My apologies for the late posting, but for some reason there was no online version of this puzzle and I had to spend ages driving around trying to find a somewhere selling a paper copy of the FT.

Thank you very much to John H who kindly prompts me to look for words hidden in today’s grid: guru fusillade, period antepost, basillica russet, sharpshod gear and longbow erect.  These are all pseudonymns used by Roger Squires.

Across
7 ROGER double definition
9 SQUIRES Second QU (question) I RES (reserve)
10 SHARP-SHOD SHARP (someone crafty with cards) SH (quiet) ODd (funny, unfinished) – fitted with spiked horseshoes
11 GEAR hidden (secret) in IronbridGE ARtitste – definition is paraphernalia
12 BASILICA B (first letter of boat) and anagram (seen off) of CALAIS and I (one, roman numeral)
15 RUSSET RUfuS (missing much of fun) and SET (compile) – rufous means reddish-brown
17 ITS A KIND OF MAGIC (KING ADMIT FIASCO)* – album and song by the rock band Queen, also reference to Roger Squires membership of the Magic Circle and also his frequently elegant cryptic clues
21 PERIOD EsmE and OscaR (final letters) in POD (school, of whales)
24 ANTE-POST Ace and TEN-SPOT* – a bet placed well before a race
25 GURU  maGic (essence of=centre) with Relax (start of) between UU (two u-turns)
26 FUSILLADE  anagram (preposterous) of DULL (mostly) LIFE A and Stultifying (a little of) – definition is ‘hail’
29 LONGBOW  MeNsa (core of) in LOG (record) and BOW (take a bow=to acknowledge)
30 ERECT  puzzlE (ultimately) and RECT (sounds like wrecked=ruined) – definition is ‘hard’
Across
1 BRASSART BRASS (chutzpah) and ART (trickery) – an arm-piece in a suit of armour
2 PROP PRO (for) Puzzling (a little bit of) – definition is ‘back up’
3 GSOH SO (very) inside Glasgow Herald (leaders of) – abbreviation in the personal columns for ‘good sense of humour’, wit
4 FUND FUN (entertainment) crossworD (end of) – definition is ‘supply’
5 BRUGES BRUtal GanGES (skipping over six letters)
6 ESCAPE APE (take off, copy) after ESC (key on computer keyboard)
8 GRANITA (A RATING)* – an Italian water-ice dessert
13 ILIAD DAILIes (newspapers, two letters missing) reversed (recalled) – epic poem by Homer
14 ALDEA cAlLeD (regularly, every other letter) and EA (each) – a place in Lanzarote, also Spanish for ‘village’
15 REFIT anagram (affecting) of FT IE (that is) Right – definition is ‘refit’
16 SAG gAnGeS* periodicaly=every other letter, planned=anagram – definition is ‘sinking’, as a noun
18 SIR contained in makeS IRonbridge – definition is ‘feted fellow’
19 APPEASE Actor (first letter of) PP (very quiet) EASE (quiet) – definition is ‘quiet’, to quieten
20 INSPECTS INSECTS (flies perhaps) containing (without, going outside of) Parachute (initial letter of)
22 EQUALS E (electronic) QUAiLS (game, birds) missing I=the first bit of incertitutde
23 IGUANA GUArdIAN (missing RD=road, way) – could be a monitor lizard
26 FOBS From One Brilliant Setter (starting letters) – definition is ‘tricks’, old=archaic defiition
27 SEWN EW (bridge partners) in School and Navy – definition is ‘joined’
28 LEEK General Robert E. LEE and Knowledge (part 1=first letter) – town in Staffordshire

*anagram

14 Responses to “Financial Times 13,934 by Io, Cincinnus and others”

  1. John H says:

    The ‘others’, as in the Guardian puzzle inappopriately credited solely to me, were Cincinnus/Orlando, Arachne, Loroso/Anax (whose own tribute appears in today’s Telegraph Toughie), Lato/Tyrus and Gozo/Doc, who was responsible for the superb anagram forming the Guardian puzzle’s standfirst.

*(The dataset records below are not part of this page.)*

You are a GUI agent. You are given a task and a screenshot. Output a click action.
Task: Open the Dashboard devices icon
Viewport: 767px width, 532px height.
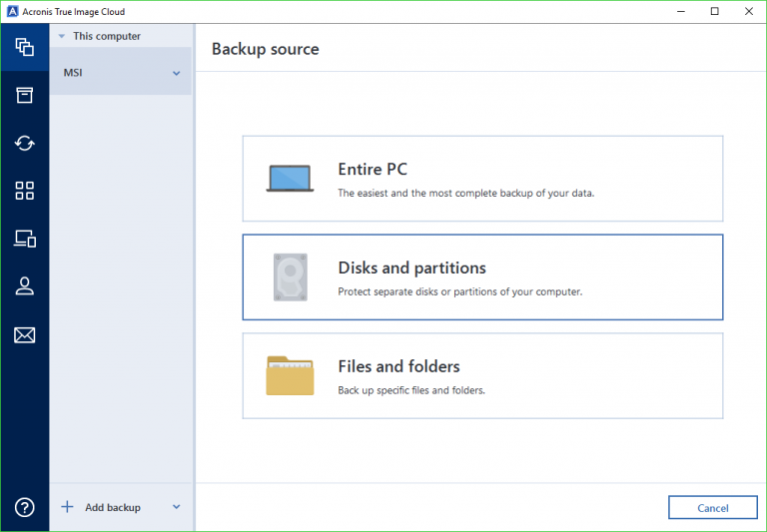[x=24, y=239]
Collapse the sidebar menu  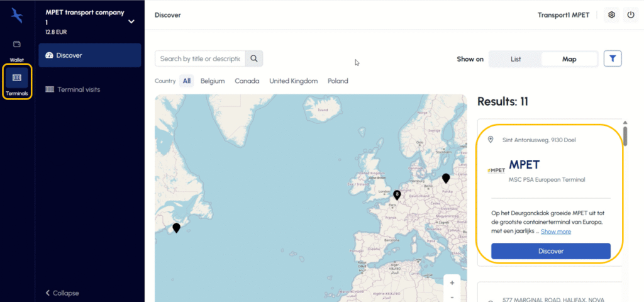pos(63,293)
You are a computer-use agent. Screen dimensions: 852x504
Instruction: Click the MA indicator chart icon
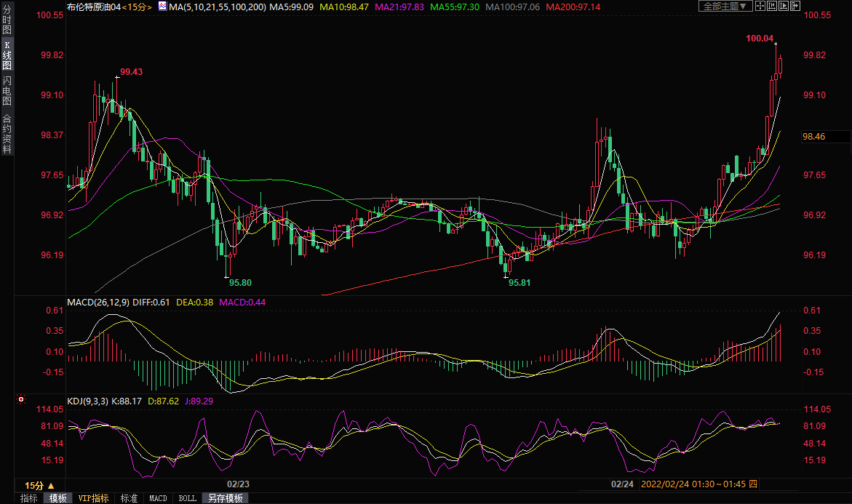tap(162, 7)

    This puzzle contains a group of ninas, if you fancy a search!

    Io/Enigmatist

  2. crypticsue says:

    Unless someone persuades the FT site to put today’s puzzle up, I don’t think you are going to get many comments today! And no, I haven’t looked at the review above, I carefully scrolled down the page with my eyes shut as I don’t want to spoil the fun.

  3. Conrad Cork says:

    I second the motion @2. What are the FT up to?

    Of all the days……..

  4. PeeDee says:

    Thanks John H @1 for prompting me to look for the ninas. I don’t normally look out for ninas much, I feel they usually add interest more for the setters than the solvers. However, this time I am clearly amiss as the ninas are a very relevant and important part of the theme.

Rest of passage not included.